Fiddler for Coding Agents: Control Every Line Your Coding Agent Writes
See how developers use Fiddler to create custom evaluators for coding agents directly from the terminal, then visualize agent behavior trends on a live dashboard.
Coding agents are shipping code autonomously, but most teams have no visibility, context, or control into what those agents are actually doing. In this demo, we show how the Fiddler AI Observability and Security platform extends into the coding agent workflow, giving developers the tools to monitor, evaluate, and govern coding agents.
What you'll see:
- Query coding agent data and diagnose individual traces and spans from the terminal.
- Create a custom evaluator using a prompt-based LLM judge to score any behavior you define.
- Surface trends by backfilling historical agent sessions with the new evaluator.
- Create evaluation reports on the Fiddler dashboard and identify spikes in agent behavior over time.
[00:00:00] If you've been using coding agents for a while, you've probably run into the issue where the model gets stuck on a problem and you've prompted something like, 'same issue, try again,' or 'still not working.' I'm gonna show how we use the Fiddler app to track issues like that so we can dive deeper into them, know how much they're happening over time, and generally use that information to improve our agentic experience.

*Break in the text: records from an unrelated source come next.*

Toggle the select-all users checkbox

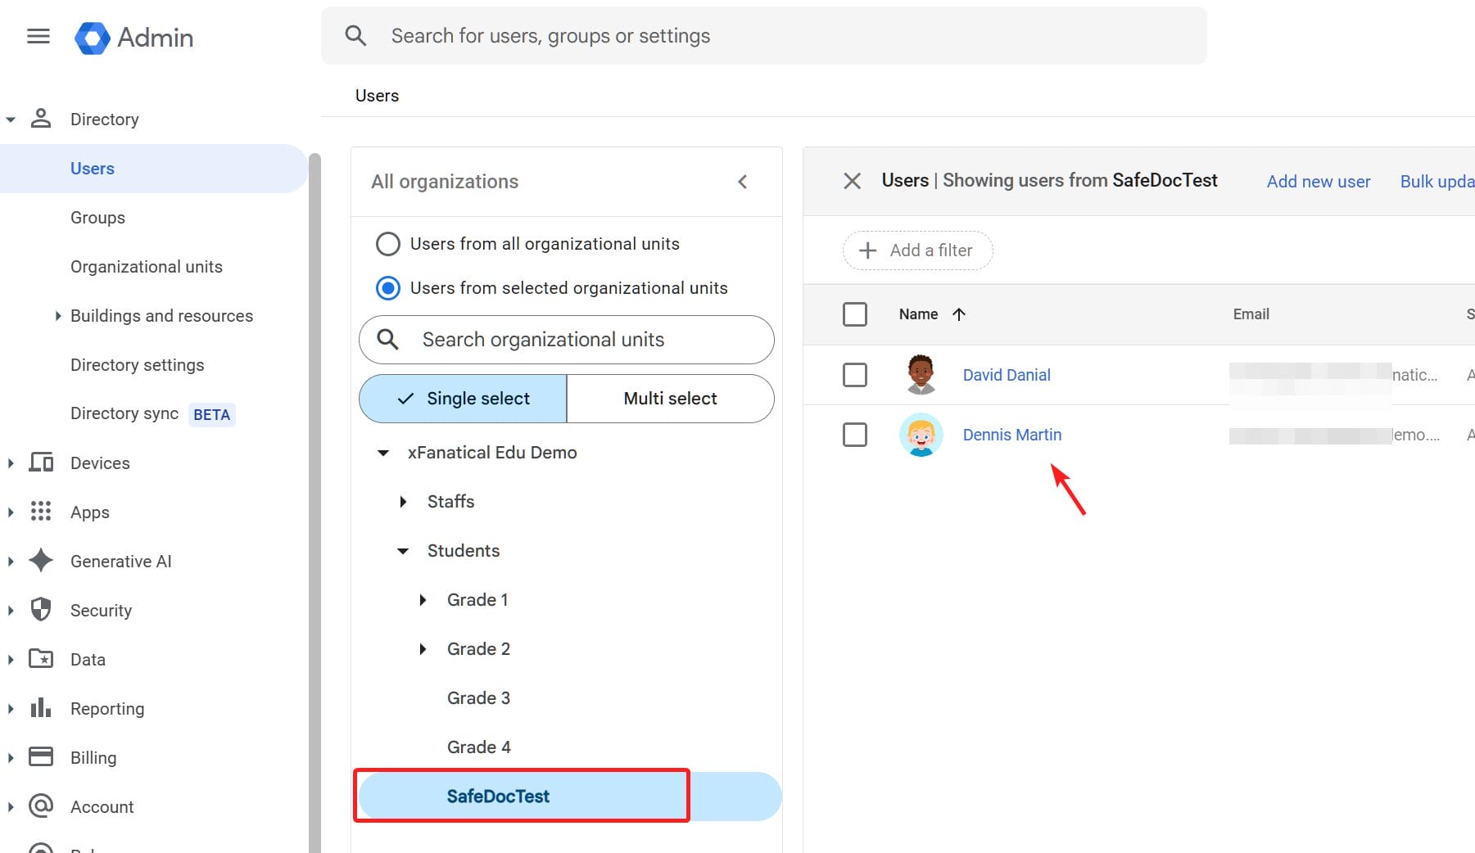pos(854,314)
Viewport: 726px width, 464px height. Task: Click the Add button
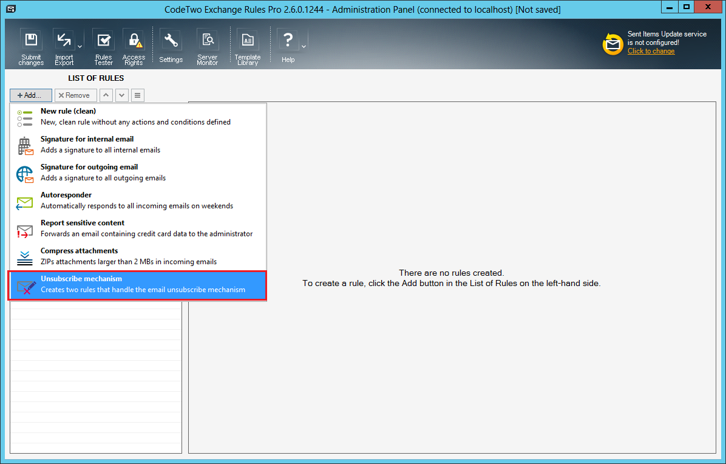(x=30, y=95)
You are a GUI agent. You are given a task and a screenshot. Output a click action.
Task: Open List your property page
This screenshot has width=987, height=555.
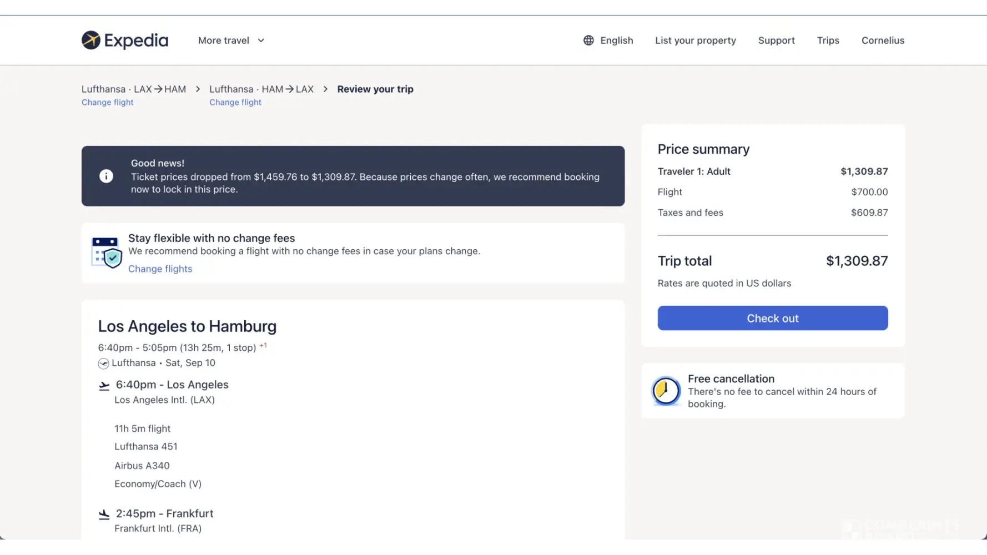[695, 41]
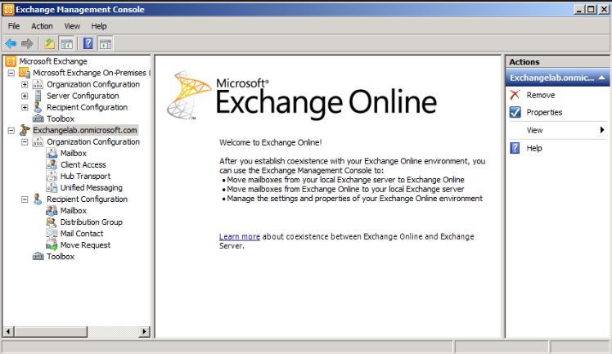The height and width of the screenshot is (354, 612).
Task: Select Hub Transport under Organization Configuration
Action: point(85,176)
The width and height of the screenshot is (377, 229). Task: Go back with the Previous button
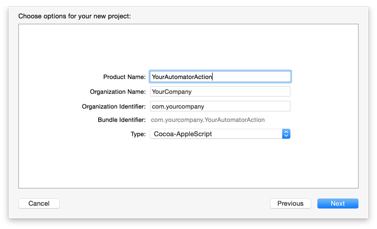pyautogui.click(x=291, y=203)
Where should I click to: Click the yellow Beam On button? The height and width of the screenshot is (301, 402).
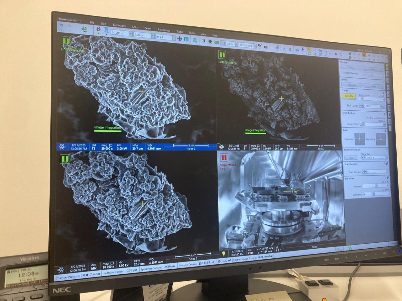(x=349, y=96)
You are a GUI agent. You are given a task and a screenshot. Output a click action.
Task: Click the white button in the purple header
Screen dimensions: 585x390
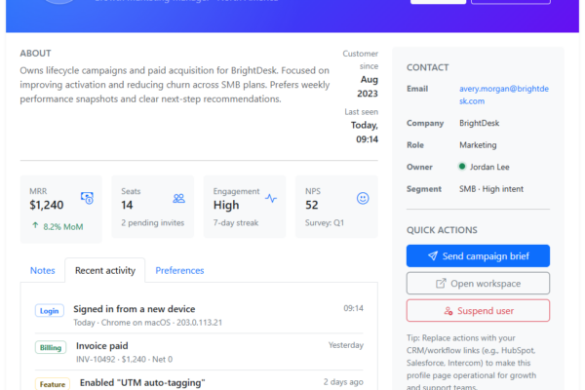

[00:00:27] So first, I'm going to pull up the app where we are logging all of our OpenCode, Claude, and other coding agent interactions. 'Please load this app.' Now that that app is in context, I'm going to tell it to create the evaluator so 'please create an evaluator that detects when devs say "same issue, try again" or otherwise indicate the model is stuck.'
[00:01:06] I'm gonna tell it to 'use Gemini as the custom judge.' Okay, so the agent created the evaluator, it tested it against some sample messages. Some real interactions between our devs and coding agents. And now it's offering to create the rule just to finalize and it's gonna backfill some data so that we can see how this stacks up over time.
[00:01:33] And I'm just gonna tell it 'when you're ready, go ahead and create a chart and pin it to the dashboard.' That way I won't have to do it through the UI. Cool. So the agent did successfully make that chart for me. I've got it here so I can see some actual interactions where the user was stuck. From here, I could drill down and I could see the whole chain of events.
[00:02:04] I can see which model was used. I can see the reasoning why the agent thought this was a stuck example, and then we can use this information to feedback to our agents.md and our own prompting and processes so that we can improve how we code with agents.